Marco Rubio was widely mocked following his performance at the ABC News-hosted Republican debate on Saturday, Feb. 6. With a series of similarly worded appeals, the Florida senator time and again called on party members to rid themselves of the notion that president Barack Obama is incompetent:
“Let’s dispel once and for all with this fiction that Barack Obama doesn’t know what he’s doing. He knows exactly what he’s doing. Barack Obama is undertaking an effort to change this country, to make America more like the rest of the world.”
“Let’s dispel with this fiction that Barack Obama doesn’t know what he’s doing. He knows exactly what he’s doing. He is trying to change this country.”

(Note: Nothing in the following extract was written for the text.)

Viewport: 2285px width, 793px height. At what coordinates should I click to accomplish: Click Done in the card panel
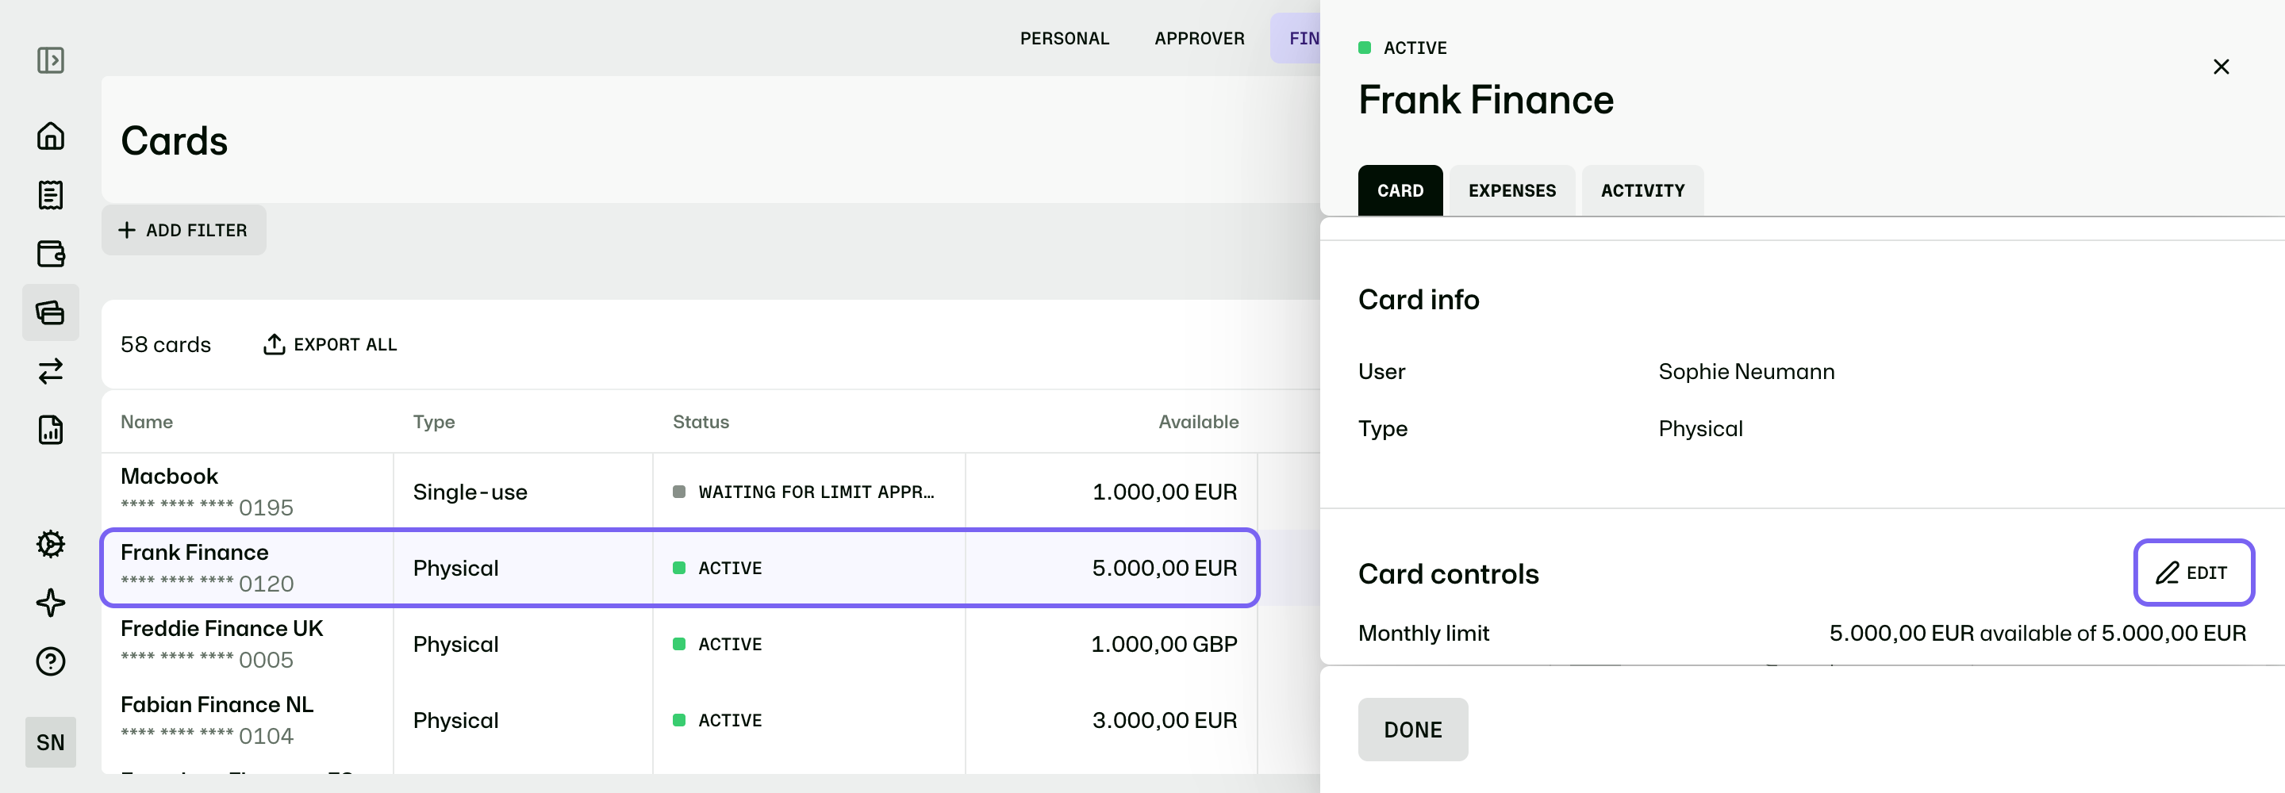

“Here’s the bottom line. This notion that Barack Obama doesn’t know what he’s doing is just not true. He knows exactly what he’s doing.”
“Anyone who believes that Barack Obama isn’t doing what he’s doing on purpose doesn’t understand what we’re dealing with here, okay?”
Rubio’s rivals and other Republicans in New Hampshire called the display “cringeworthy,” describing Rubio as “badly programmed and robotic,” “so rehearsed he comes off as inauthentic,” and “exposed at last for the wind-up doll he is,” according to Politico.
Maybe it’s just damage control, or perhaps Rubio doesn’t realize how jarring it is to hear that canned line over and over again, but he is vowing to keep repeating the line.
“Last night in the debate, they said, ‘Oh, you said the same things three or four times?’ I’m gonna say it again,” he said at a town hall event in Londonderry, New Hampshire, on Sunday (Feb. 7). Speaking to ABC News, he added, “It’s what I’m going to continue to say because it happens to be one of the main reasons why I am running.”
Why is it so important for Rubio to harp on about Obama’s intent to knowingly change America for the worse—a claim that sounds almost as strange upon the fifth or 10th or 20th hearing as it does the first time?
The answer points to one of Marco Rubio’s biggest vulnerability—his youth and relative inexperience, which recall none other than the one-time presidential candidate Barack Obama. And the claim that Rubio is a “Republican Obama” who has been anointed as leader is doubly in toxic in an election year in which Republican party has been driven nearly insane by the Obama presidency, and many are actively backing outsiders.
Essentially, Rubio needs Republican voters to think Obama is competent so they will think Rubio is competent.
“We’ve watched it happen, everybody, for the last seven years,” said Chris Christie, Rubio’s ruthless tormentor, in the debate on Saturday. “The people of New Hampshire are smart. Do not make the same mistake again.”
So is Obama a bumbling incompetent unwittingly steering the country toward destruction, or an evil genius hellbent on its destruction? Rubio, once in the former camp, is now determined to robotically argue the latter.